Colle: Toti e Salvini: “no a Prodi”. Meloni: “deve essere europeista ed eurocritico”.

quirinaleGiornata calda quella di ieri, nell’ambito del confronto politico, non solo sul fronte lavoro, con le dure prese di posizione di Matteo Salvini (Lega nord) e Giorgia Meloni (Fratelli d’Italia), ma anche su una questione che, a partire dai primi giorni del nuovo anno, con molta probabilità si farà sempre più rovente. L’elezione del nuovo Capo dello Stato, a seguito delle annunciate dimissioni di Giorgio Napolitano (sebbene vi sia ancora incertezza sui tempi), non sarà un partita facile. Ha già promesso, infatti, importanti contrapposizioni non solo all’interno degli stessi schieramenti (centrodestra e centrosinistra) ma anche all’interno degli stessi partiti.

 

Il nome di Prodi non convince quasi nessuno, dal Pd (al cui interno, tuttavia, incontrerebbe l’ok di una parte della minoranza), a Forza Italia, passano per la Lega, Fratelli d’Italia e il M5s. Giovanni Toti, consigliere politico di Silvio Berlusconi, nega l’esistenza di trattative in corso e, dunque, di veti a sinistra, ma ribadisce la volontà di non rimanere fuori dai giochi per il Quirinale. L’unico no, da parte di Forza Italia, riguarderebbe proprio la figura di Romano Prodi. “Non mi pare che, per la sua storia personale pur rispettabile e legittima, possa corrispondere all’ identikit di presidente della Repubblica che serve al Paese” ha chiarito Toti, intervistato dal Corriere della Sera. Serve “una figura imparziale, un vero arbitro che non parteggi per una delle squadre in campo, un personaggio autorevole in grado di rappresentare una risposta credibile alla crisi che vive il Paese”.

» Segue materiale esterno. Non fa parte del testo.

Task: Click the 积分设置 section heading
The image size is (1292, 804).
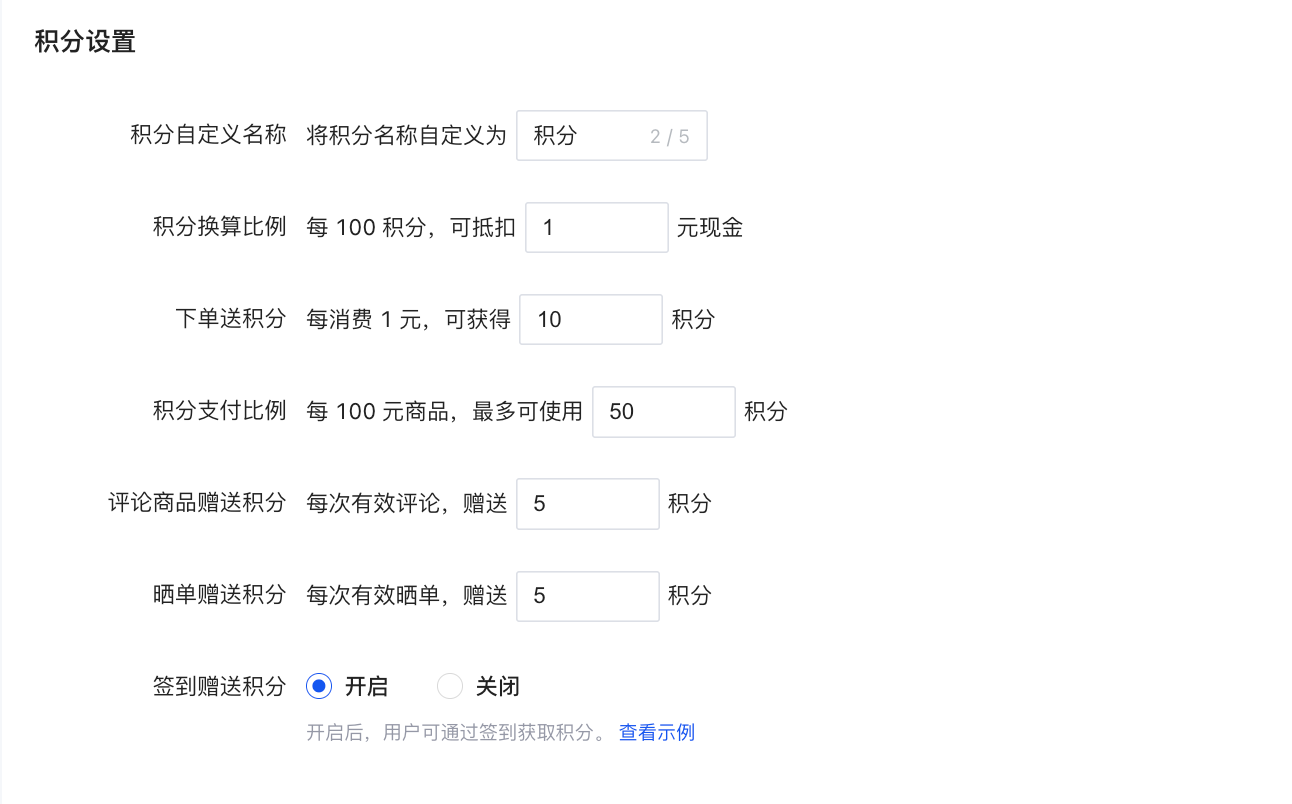Action: click(85, 42)
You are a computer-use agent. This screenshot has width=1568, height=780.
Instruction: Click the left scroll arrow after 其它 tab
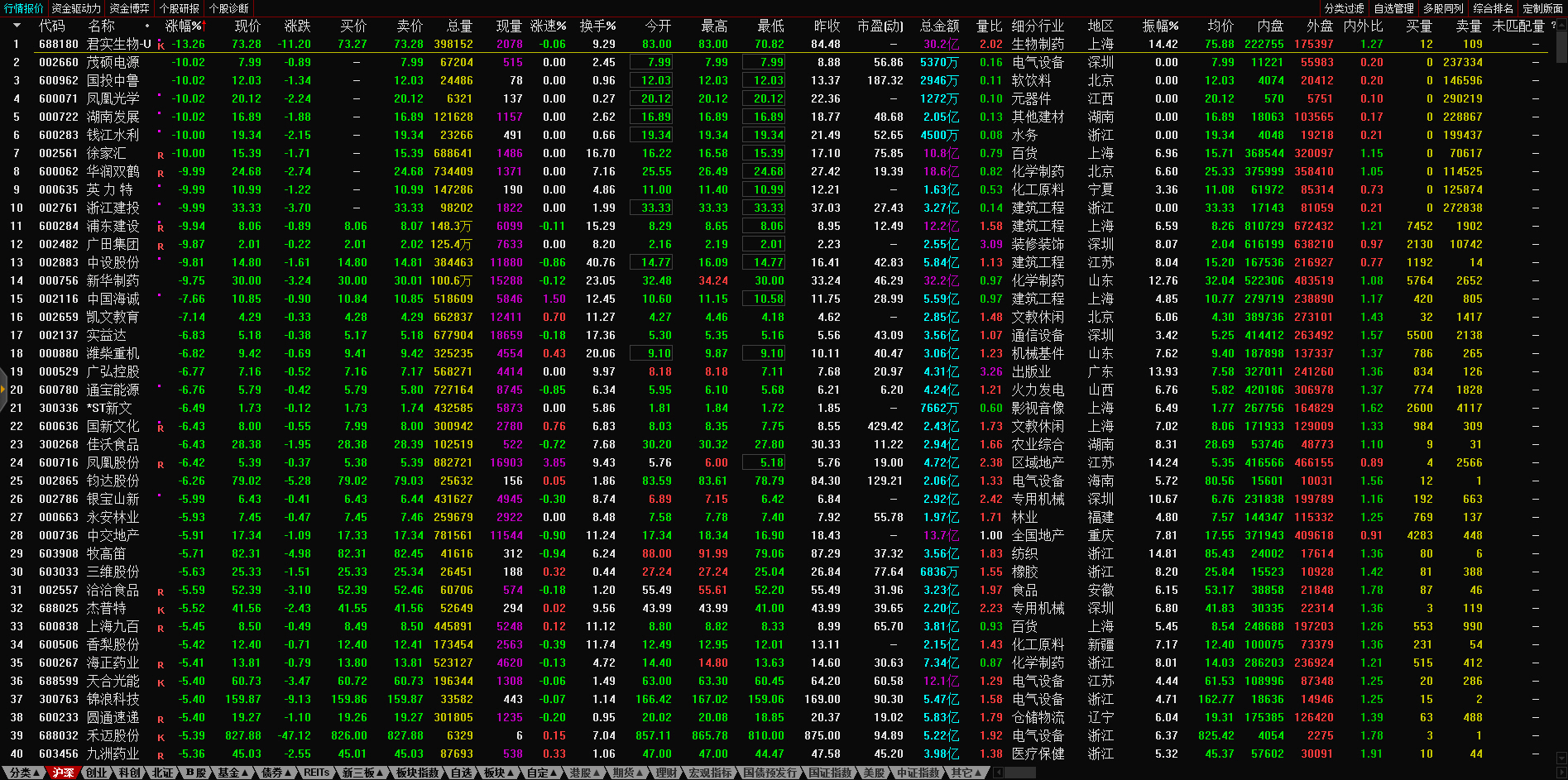coord(998,773)
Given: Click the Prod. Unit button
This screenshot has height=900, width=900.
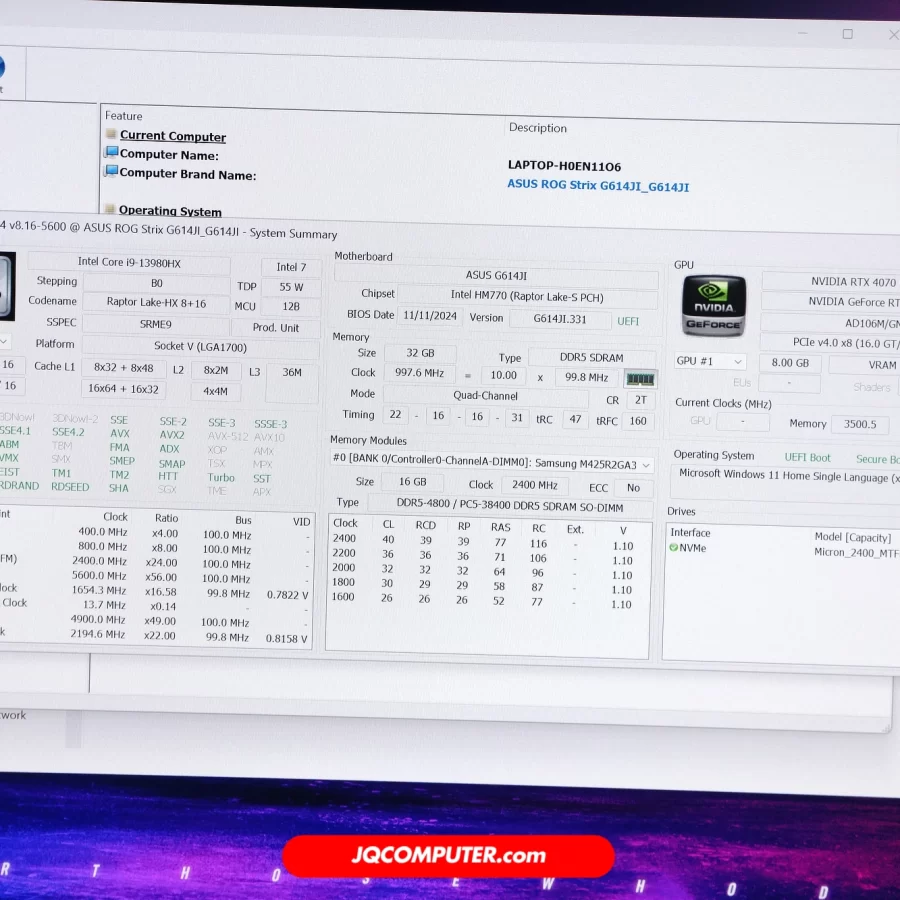Looking at the screenshot, I should click(275, 328).
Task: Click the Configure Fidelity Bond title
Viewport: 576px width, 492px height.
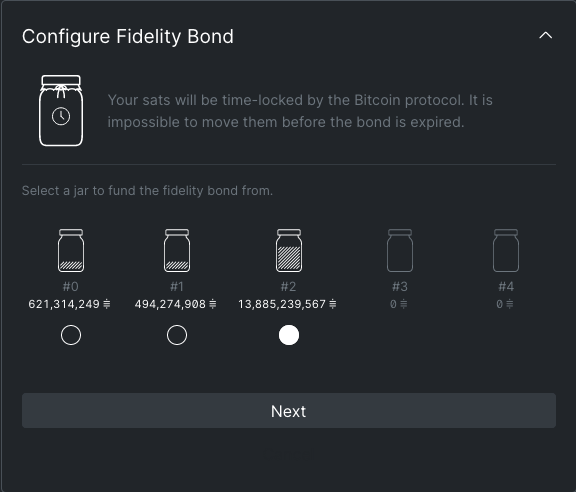Action: pos(128,37)
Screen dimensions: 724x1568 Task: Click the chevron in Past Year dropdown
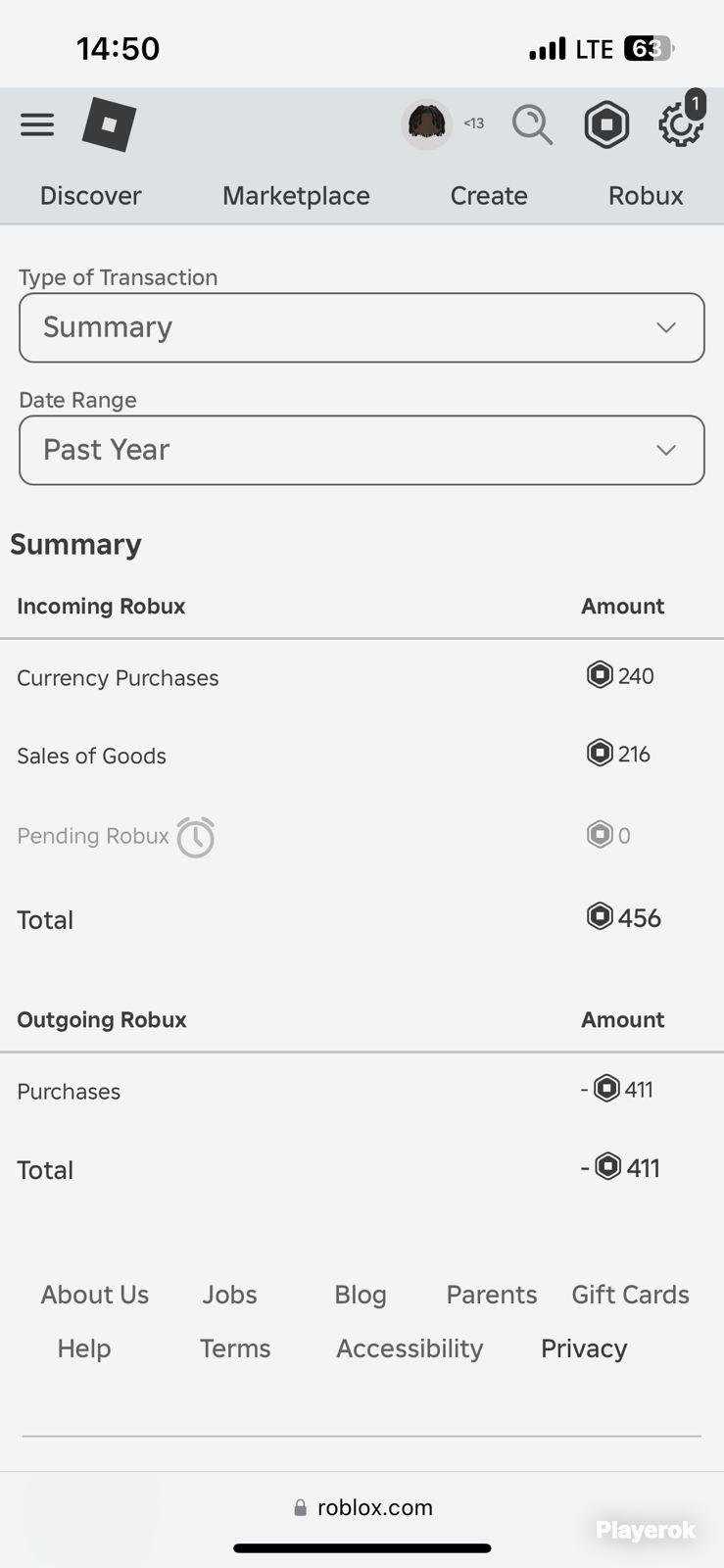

La chiusura nei confronti del professore viene ribadita nuovamente dalla stessa Lega nord per bocca del suo segretario, Matteo Salvini, che qualche giorno fa aveva avuto modo di ribadire di non condividere nessun personaggio che, in qualche modo, abbia avuto a che fare con l’euro. Più diplomatica, invece, appare Giorgia Meloni, presidente di Fratelli d’Italia, che, senza fare nomi, si schiera a favore di un candidato che “deve essere europeista ed eurocritico, un presidenzialista, una persona estranea al palazzo e ai giochi di partito e di spartizione di potere”.